Davide Mana (« The Politics of Anthropocene: Environment and Society in The Expanse »), Grigor Velkovsky (« The Expanse on the Cyclical Nature of History ») et Marcin Stolarz (« The Future Society of The Expanse »), trois autres contributeurs du numéro spécial de Red Futures déjà mentionné apportent des éclairages précieux dans ce domaine.



On ne saurait achever une lecture de « The Expanse » sans dire un mot de la langue et des langues. Il ne s’agit pas ici de se confronter véritablement à la nature communicationnelle du langage, comme dans le « Babel 17 » de Samuel Delany ou dans « L’enchâssement » de Ian Watson (même si ces aspects sont bien présents, à leur manière, dans les volumes 7, 8 et 9 de la série) : il s’agit bien plutôt de se pencher sur la forme de traduction sociale et politique qui est à l’œuvre dans les langues créoles éminemment cosmopolites et volontiers cryptées imaginées par James S.A. Corey pour les Ceinturiens, et des aspects coloniaux et décoloniaux qui y créent du jeu et du travail (comme un bois travaille), et donc de lorgner en direction des travaux théoriques de Cécile Canut (« Provincialiser la langue », 2021) ou fictionnels de Michael Roch (« Tè Mawon », 2022).
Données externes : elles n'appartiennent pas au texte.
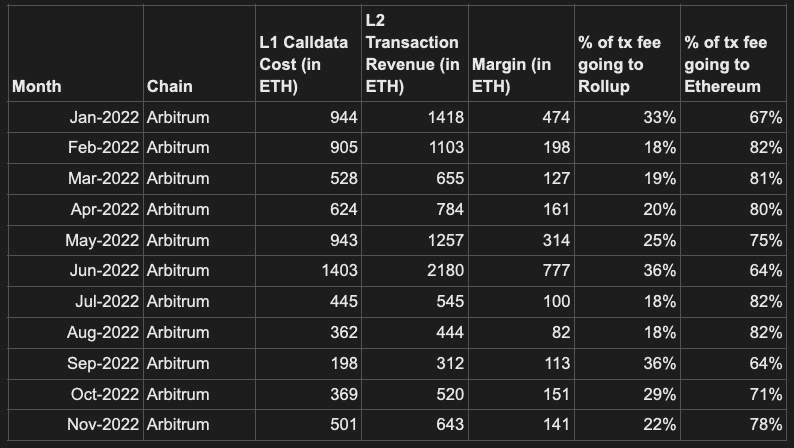Screen dimensions: 794x448
Task: Select the 1418 revenue cell
Action: pos(442,117)
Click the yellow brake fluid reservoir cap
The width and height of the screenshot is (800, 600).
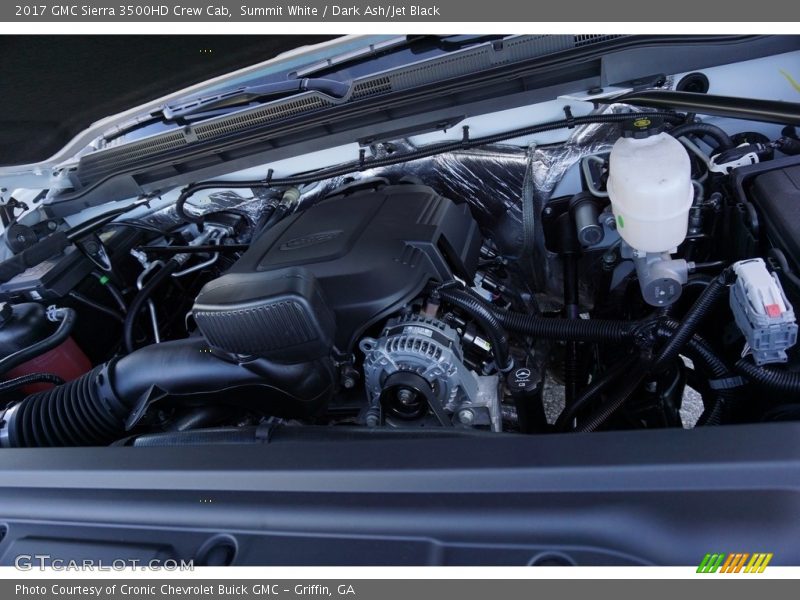(x=642, y=124)
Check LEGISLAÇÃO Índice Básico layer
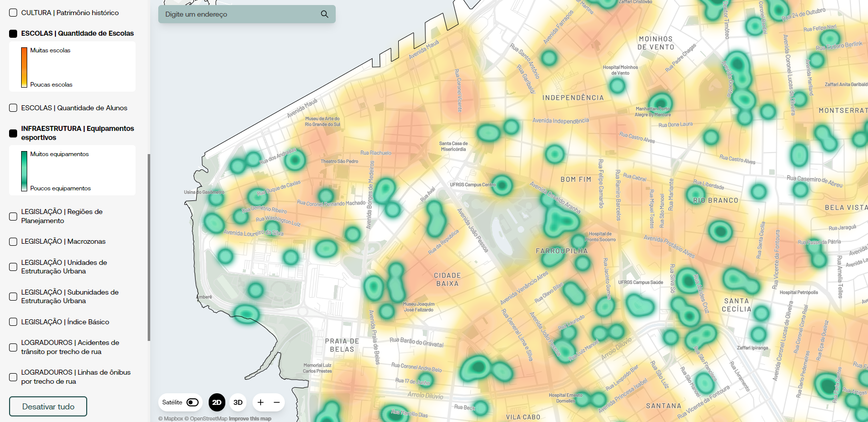This screenshot has width=868, height=422. [x=13, y=322]
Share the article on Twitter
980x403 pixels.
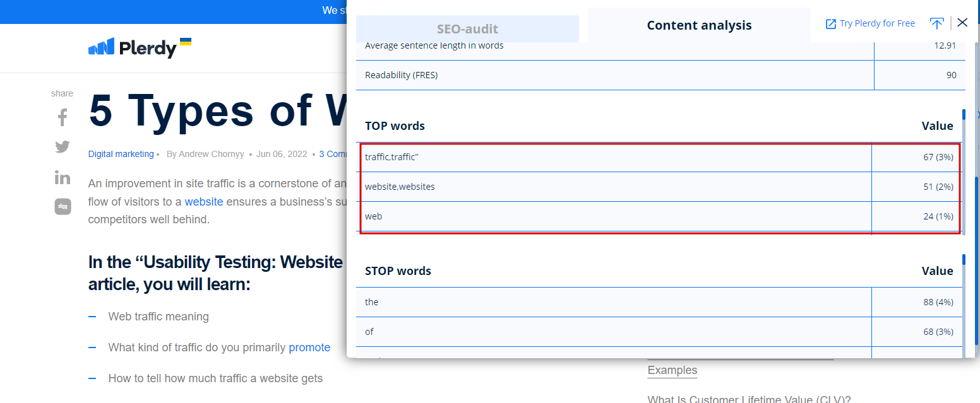pos(62,147)
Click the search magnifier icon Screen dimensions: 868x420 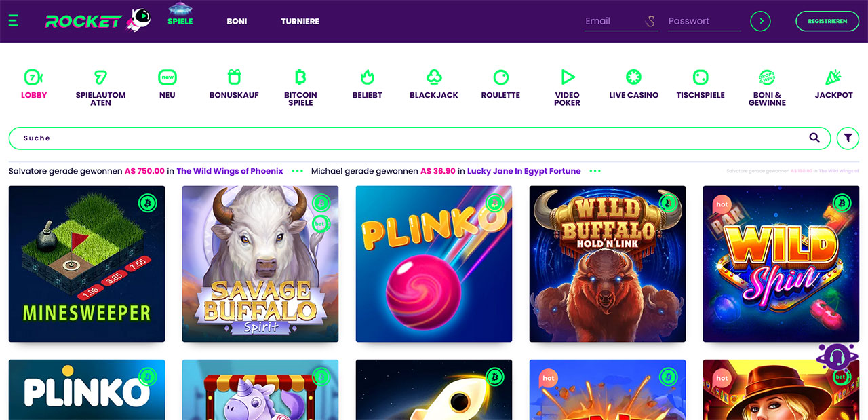814,138
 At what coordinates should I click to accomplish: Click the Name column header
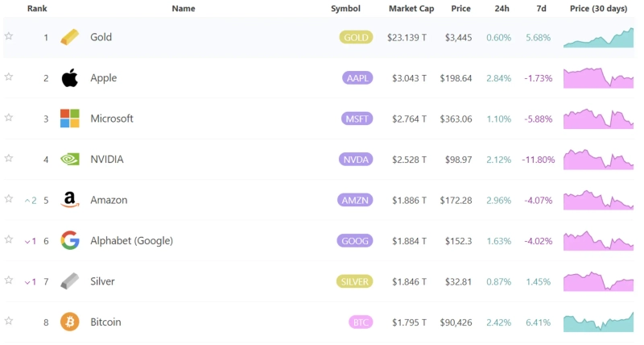point(184,9)
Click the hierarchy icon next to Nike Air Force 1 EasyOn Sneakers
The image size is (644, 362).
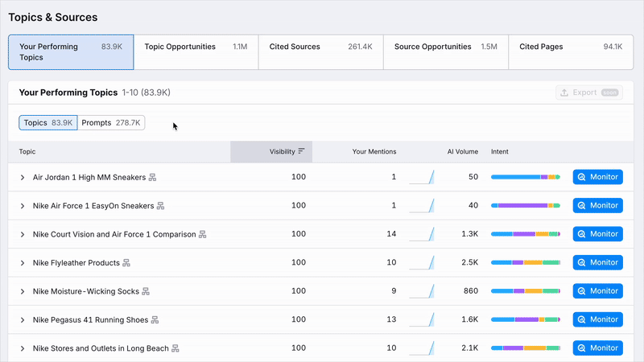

On trouvera d’intéressants compléments sur ce sujet dans l’article « Unfamiliar Races in Untimely Places: Anti-Essentialism and the Science Fiction Television Series The Expanse » de Christine Scodari (The Journal of Popular Culture, 2022), dans le « Lang Belta: The Language of The Expanse » de C.D. Covington (Reactor Magazine, 2020) ou encore dans le « Language Games in The Expanse » de Andrew Magrath (in « The Expanse and Philosophy: So Far Out into the Darkness », ouvrage collectif sous la direction de Jeffery L. Nicholas, publlié en 2021).



Un deuxième aspect, moins immédiat mais tout aussi riche à l’investigation, est signalé par Heather Clitheroe et Mark A. McCutcheon dans leur article décidément si précieux déjà mentionné plusieurs fois ci-dessus : la manière dont langue de l’ingénieur (et savoir associé, dont le personnage de Naomi Nagata, absolument central dans l’ensemble de la série, porte haut le flambeau) et langue littéraire – jusque dans son rameau directement poétique – interagissent pour créer de l’humanité et distiller de la transmission culturelle, même dans les circonstances les plus improbables. C’est ce qu’indiquent à leur manière, dans leurs apparitions fugaces ou plus régulières, le professeur de littérature anglaise Arjun, mari de Chrisjen Avasarala, le « Don Quichotte » de Cervantès, le « La Tempête » de Shakespeare (avec ses formes dérivées par Aimé Césaire ou par Marina Warner), ou encore les nombreux poèmes cités en diverses occasions, tels ceux de Dionne Brand.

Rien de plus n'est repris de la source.